═════ Dataset records ═════
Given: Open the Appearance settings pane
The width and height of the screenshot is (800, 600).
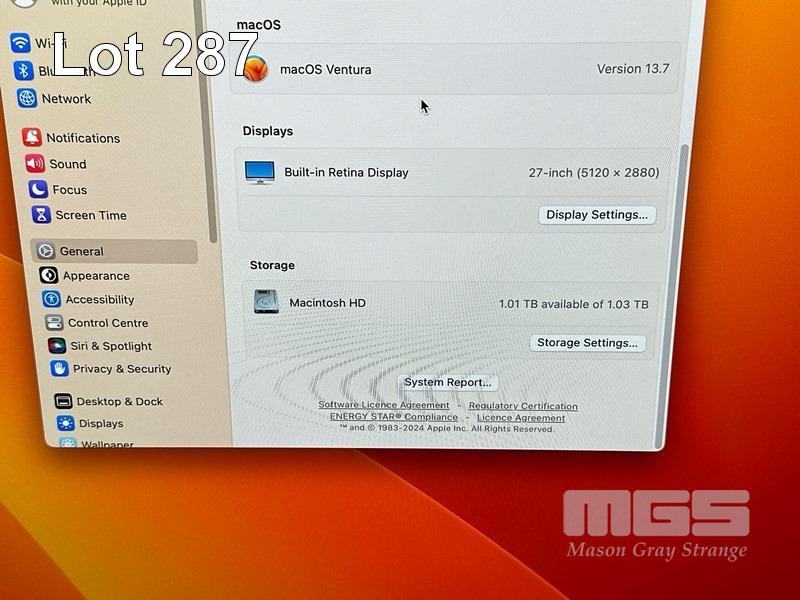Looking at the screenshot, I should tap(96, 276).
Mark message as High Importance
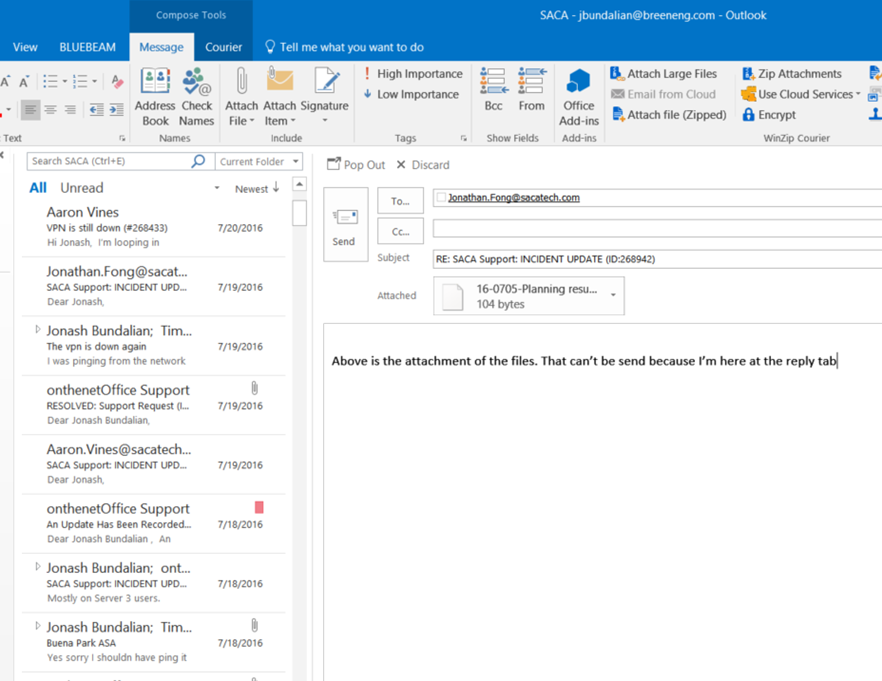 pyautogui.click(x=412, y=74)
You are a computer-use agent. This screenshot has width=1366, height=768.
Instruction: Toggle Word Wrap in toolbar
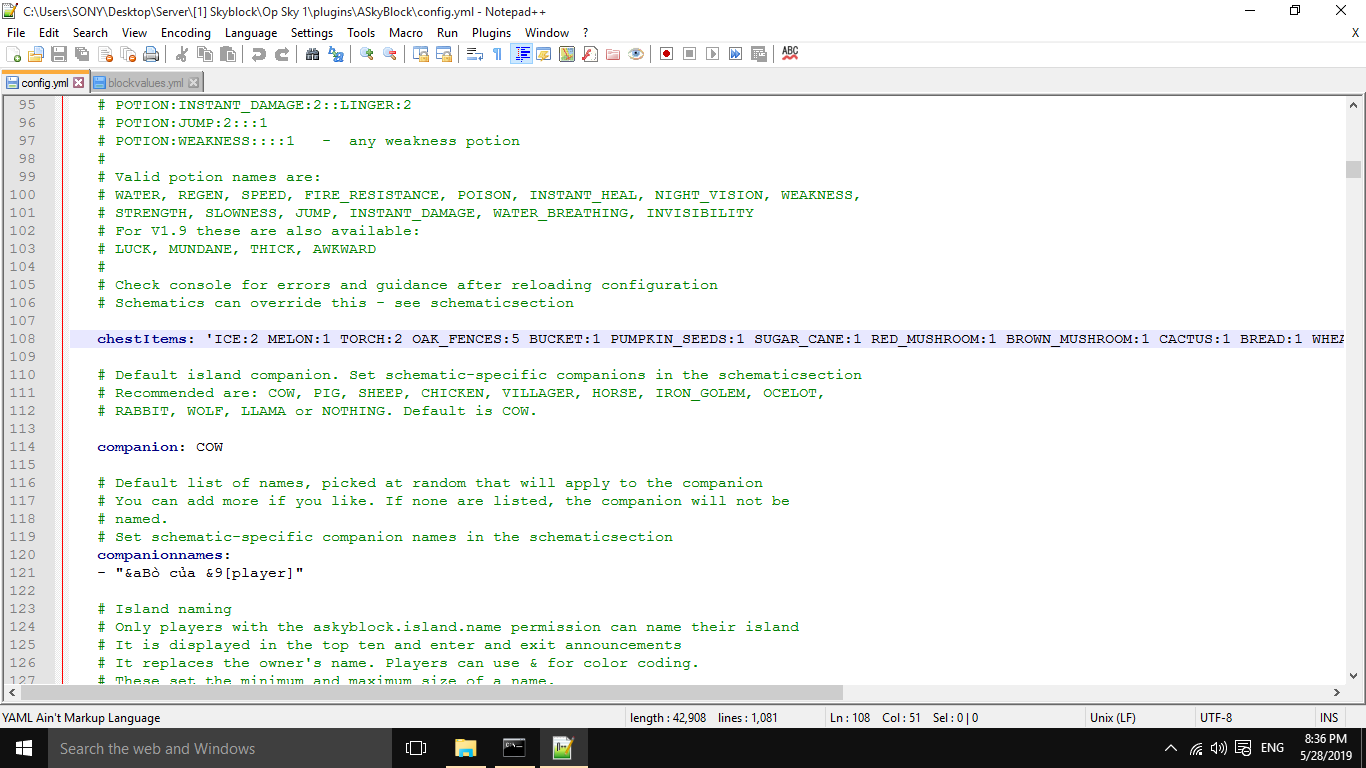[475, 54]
═════
* **Challenge**:
Write out all of the rows above again, replacing "toolbar" with "ribbon" and leaving everything else unchanged. Omit the pictures.

* **Result of this exercise**:
Given: Open the Appearance settings pane
The width and height of the screenshot is (800, 600).
Looking at the screenshot, I should tap(96, 276).
Mark message as High Importance
 pyautogui.click(x=412, y=74)
You are a computer-use agent. This screenshot has width=1366, height=768.
Instruction: Toggle Word Wrap in ribbon
[475, 54]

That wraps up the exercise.